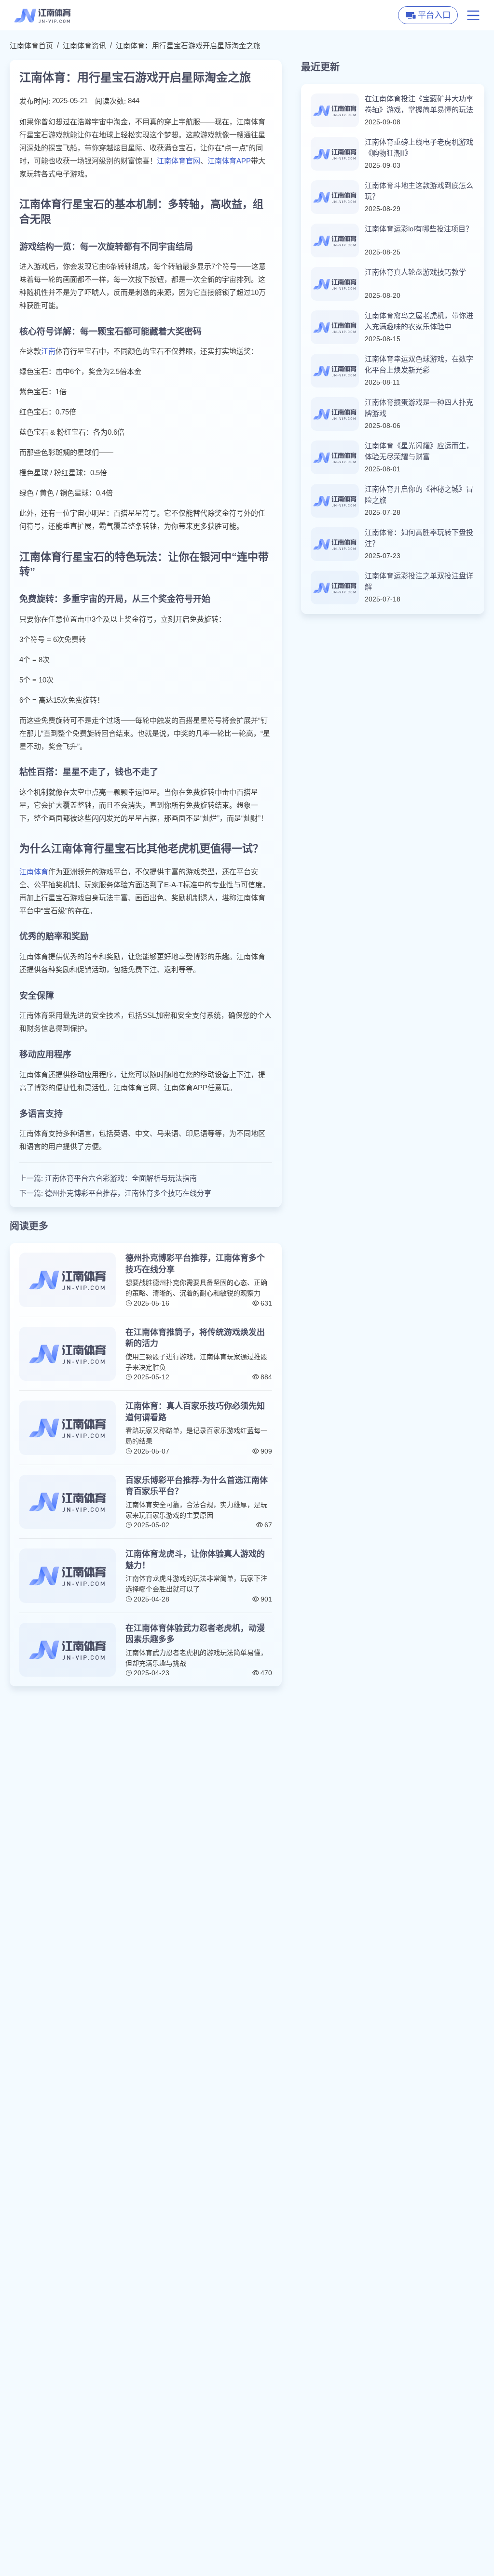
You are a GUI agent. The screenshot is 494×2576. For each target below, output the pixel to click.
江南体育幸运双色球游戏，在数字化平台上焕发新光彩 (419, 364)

--

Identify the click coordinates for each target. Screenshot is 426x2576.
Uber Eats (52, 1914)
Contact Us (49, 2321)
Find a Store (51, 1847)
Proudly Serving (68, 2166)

= EXERCISE GOAL =
In the records above, how many lines contain the word "each"? Give the number alone.

= EXERCISE SOLUTION =
2